■ **Exercise goal**:
Return the records below exactly; pictures stay out.

** Opening Data extract block **

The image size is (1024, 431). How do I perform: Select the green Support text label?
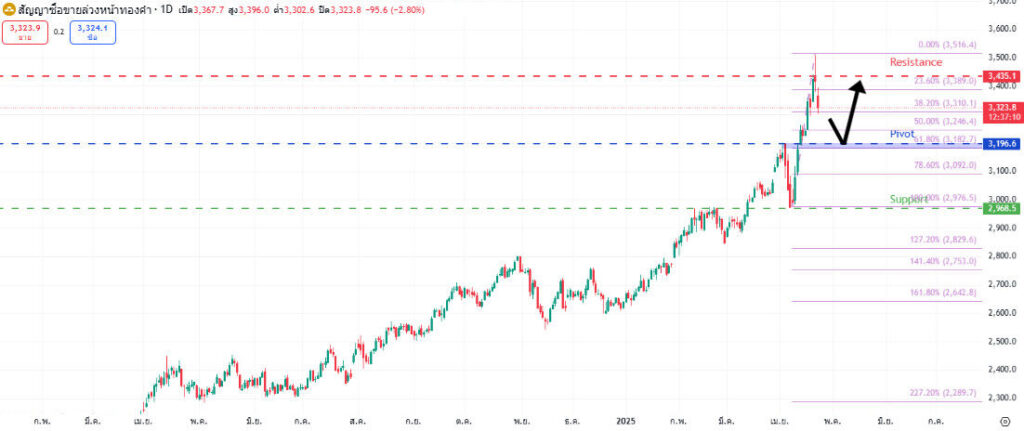908,199
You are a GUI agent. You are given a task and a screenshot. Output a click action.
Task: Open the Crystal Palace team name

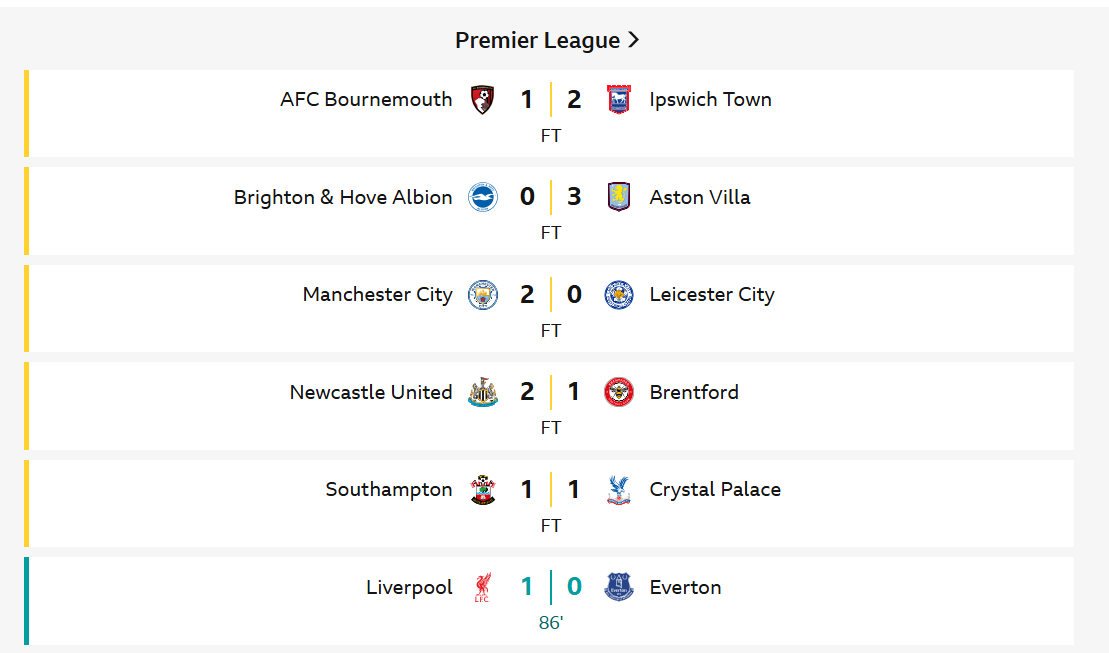(715, 490)
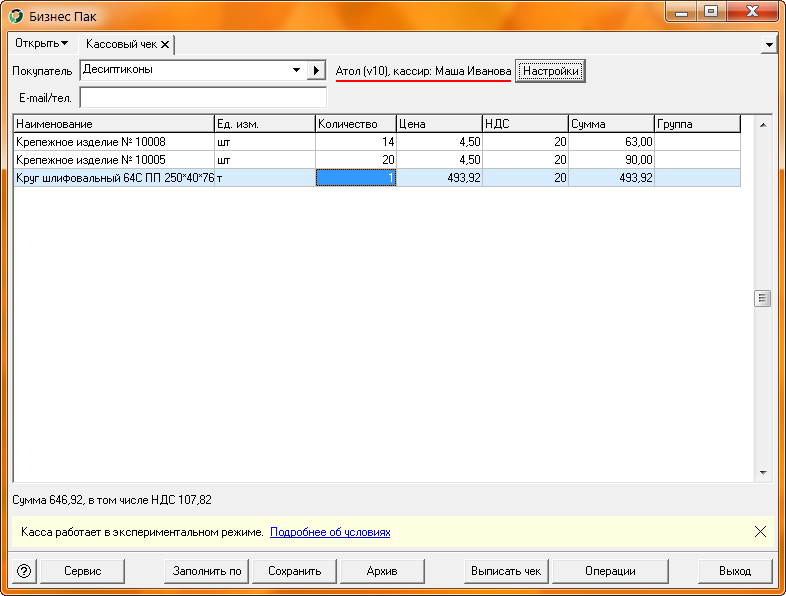
Task: Click the arrow button next to Покупатель
Action: [316, 71]
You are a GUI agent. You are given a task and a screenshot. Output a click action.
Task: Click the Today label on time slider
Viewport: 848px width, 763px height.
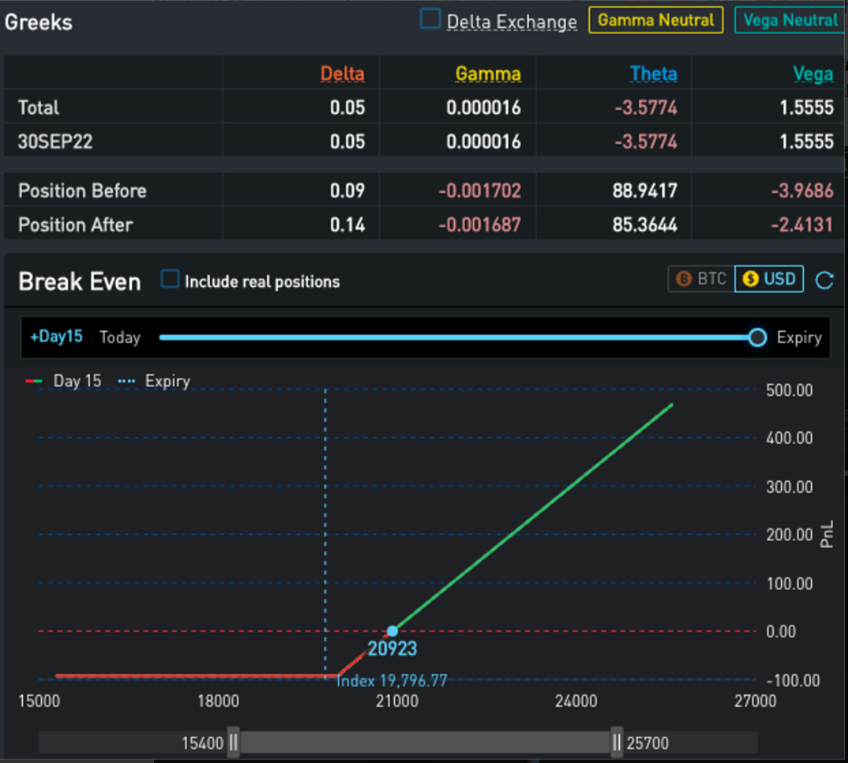pyautogui.click(x=120, y=337)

** Closing Data extract block **

■ **Solution to the exercise**:
The image size is (1024, 431). How do I perform: Select the green Support text label?
908,199
You are a GUI agent. You are given a task and a screenshot. Output a click action.
Task: Open the Crystal Palace team name

(715, 490)
Task: Click the arrow button next to Покупатель
Action: [316, 71]
You are a GUI agent. You are given a task and a screenshot. Output a click action.
Task: Click the Today label on time slider
Viewport: 848px width, 763px height.
pyautogui.click(x=120, y=337)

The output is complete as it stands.